◆ **Task description**: When you reach the line containing "The width and height of the screenshot is (608, 274)." in the entries below, start writing out each line exactly, and stop after the line containing "Task: Click the user profile avatar icon".

◆ **Data supplied**:

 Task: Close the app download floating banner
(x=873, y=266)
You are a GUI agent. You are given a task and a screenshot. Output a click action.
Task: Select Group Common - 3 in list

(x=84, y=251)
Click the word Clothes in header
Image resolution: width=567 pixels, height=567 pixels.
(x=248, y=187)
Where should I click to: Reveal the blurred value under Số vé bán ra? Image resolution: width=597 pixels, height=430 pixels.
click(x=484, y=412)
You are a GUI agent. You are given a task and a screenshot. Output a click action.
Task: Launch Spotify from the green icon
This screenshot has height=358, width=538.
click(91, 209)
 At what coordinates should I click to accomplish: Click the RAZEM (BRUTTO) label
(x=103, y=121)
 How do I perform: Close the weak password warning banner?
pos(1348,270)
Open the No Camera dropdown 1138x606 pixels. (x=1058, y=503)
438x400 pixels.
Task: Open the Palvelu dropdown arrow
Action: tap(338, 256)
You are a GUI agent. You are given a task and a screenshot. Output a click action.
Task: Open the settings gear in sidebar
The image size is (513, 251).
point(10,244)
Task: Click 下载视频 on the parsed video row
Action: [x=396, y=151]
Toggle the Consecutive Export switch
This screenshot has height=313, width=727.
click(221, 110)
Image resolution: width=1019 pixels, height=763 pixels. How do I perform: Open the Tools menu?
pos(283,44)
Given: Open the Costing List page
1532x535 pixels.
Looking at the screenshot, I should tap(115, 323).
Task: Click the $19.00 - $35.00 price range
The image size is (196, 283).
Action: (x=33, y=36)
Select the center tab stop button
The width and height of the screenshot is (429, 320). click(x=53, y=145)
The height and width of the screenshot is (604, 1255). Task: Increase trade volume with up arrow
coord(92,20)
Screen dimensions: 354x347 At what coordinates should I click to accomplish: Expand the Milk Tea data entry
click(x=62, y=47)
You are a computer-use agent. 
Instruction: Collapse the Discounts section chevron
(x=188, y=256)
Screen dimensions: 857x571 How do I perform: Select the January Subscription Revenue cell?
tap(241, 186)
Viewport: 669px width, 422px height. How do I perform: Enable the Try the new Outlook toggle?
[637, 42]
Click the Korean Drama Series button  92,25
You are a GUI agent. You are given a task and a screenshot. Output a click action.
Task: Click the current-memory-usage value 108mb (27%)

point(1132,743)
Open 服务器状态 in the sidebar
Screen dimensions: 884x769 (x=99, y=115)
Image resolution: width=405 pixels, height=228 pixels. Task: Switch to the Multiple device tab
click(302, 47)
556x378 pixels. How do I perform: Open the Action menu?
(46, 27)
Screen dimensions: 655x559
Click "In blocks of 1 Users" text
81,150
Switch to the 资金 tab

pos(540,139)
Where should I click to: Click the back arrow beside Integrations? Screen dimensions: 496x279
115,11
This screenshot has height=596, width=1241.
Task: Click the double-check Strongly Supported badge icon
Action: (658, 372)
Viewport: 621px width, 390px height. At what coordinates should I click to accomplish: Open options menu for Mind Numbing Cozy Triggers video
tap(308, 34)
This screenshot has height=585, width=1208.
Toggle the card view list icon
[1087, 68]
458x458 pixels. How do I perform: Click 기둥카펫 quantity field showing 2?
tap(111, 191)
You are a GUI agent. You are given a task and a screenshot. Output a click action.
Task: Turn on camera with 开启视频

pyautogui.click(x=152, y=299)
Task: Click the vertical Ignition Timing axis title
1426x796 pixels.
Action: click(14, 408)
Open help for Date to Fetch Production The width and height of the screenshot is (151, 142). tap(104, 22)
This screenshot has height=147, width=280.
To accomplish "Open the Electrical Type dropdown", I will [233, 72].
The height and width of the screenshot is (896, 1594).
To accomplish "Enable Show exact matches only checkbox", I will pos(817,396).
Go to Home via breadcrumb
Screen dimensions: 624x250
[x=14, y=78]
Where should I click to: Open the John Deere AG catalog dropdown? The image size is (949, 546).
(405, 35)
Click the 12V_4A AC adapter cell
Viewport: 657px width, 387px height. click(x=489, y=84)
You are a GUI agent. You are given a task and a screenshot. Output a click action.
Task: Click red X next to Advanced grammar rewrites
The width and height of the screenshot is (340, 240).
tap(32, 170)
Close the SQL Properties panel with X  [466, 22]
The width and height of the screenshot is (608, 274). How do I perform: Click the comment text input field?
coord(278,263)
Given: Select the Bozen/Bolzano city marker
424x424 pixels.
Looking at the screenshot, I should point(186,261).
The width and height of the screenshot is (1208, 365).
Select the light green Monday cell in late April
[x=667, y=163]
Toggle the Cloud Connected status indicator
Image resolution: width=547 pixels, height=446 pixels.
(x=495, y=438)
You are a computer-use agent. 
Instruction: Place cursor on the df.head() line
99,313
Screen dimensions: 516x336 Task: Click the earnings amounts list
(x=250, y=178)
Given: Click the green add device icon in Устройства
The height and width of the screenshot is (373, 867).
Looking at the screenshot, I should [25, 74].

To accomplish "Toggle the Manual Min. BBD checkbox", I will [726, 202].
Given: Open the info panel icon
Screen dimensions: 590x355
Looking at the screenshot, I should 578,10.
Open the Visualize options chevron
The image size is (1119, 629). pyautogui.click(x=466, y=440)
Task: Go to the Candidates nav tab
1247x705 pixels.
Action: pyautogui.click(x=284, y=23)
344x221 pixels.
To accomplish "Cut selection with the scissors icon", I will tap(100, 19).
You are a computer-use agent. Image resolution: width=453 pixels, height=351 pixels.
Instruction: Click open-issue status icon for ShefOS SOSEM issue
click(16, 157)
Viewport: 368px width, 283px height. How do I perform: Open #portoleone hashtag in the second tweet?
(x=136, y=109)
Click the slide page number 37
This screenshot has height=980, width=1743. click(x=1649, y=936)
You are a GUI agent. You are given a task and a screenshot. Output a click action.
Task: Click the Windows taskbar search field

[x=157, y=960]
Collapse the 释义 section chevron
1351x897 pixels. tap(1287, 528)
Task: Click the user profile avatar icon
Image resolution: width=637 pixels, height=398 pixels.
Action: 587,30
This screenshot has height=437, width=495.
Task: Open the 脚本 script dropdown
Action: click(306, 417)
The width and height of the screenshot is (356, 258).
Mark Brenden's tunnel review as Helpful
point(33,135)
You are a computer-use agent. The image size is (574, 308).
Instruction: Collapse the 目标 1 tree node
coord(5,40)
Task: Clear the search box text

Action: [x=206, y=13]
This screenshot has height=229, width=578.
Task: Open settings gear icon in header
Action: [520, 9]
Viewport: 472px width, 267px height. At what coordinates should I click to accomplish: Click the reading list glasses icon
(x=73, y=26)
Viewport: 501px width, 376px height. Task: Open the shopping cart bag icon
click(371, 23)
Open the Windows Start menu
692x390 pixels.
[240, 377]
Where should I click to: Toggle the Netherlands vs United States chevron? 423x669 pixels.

◆ **Response for this exercise**:
The width and height of the screenshot is (608, 274). How do I perform: Click the comment text input field?
coord(278,263)
Given: Select the Bozen/Bolzano city marker
424x424 pixels.
Looking at the screenshot, I should point(186,261).
The width and height of the screenshot is (1208, 365).
Select the light green Monday cell in late April
[x=667, y=163]
Toggle the Cloud Connected status indicator
Image resolution: width=547 pixels, height=446 pixels.
(x=495, y=438)
You are a computer-use agent. 
Instruction: Place cursor on the df.head() line
99,313
Screen dimensions: 516x336 Task: Click the earnings amounts list
(x=250, y=178)
Given: Click the green add device icon in Устройства
The height and width of the screenshot is (373, 867).
Looking at the screenshot, I should [25, 74].

To accomplish "Toggle the Manual Min. BBD checkbox", I will [726, 202].
Given: Open the info panel icon
Screen dimensions: 590x355
Looking at the screenshot, I should 578,10.
Open the Visualize options chevron
The image size is (1119, 629). pyautogui.click(x=466, y=440)
Task: Go to the Candidates nav tab
1247x705 pixels.
Action: pyautogui.click(x=284, y=23)
344x221 pixels.
To accomplish "Cut selection with the scissors icon", I will tap(100, 19).
You are a computer-use agent. Image resolution: width=453 pixels, height=351 pixels.
Instruction: Click open-issue status icon for ShefOS SOSEM issue
click(16, 157)
Viewport: 368px width, 283px height. How do I perform: Open #portoleone hashtag in the second tweet?
(x=136, y=109)
Click the slide page number 37
This screenshot has height=980, width=1743. click(x=1649, y=936)
You are a GUI agent. You are given a task and a screenshot. Output a click action.
Task: Click the Windows taskbar search field

[x=157, y=960]
Collapse the 释义 section chevron
1351x897 pixels. tap(1287, 528)
Task: Click the user profile avatar icon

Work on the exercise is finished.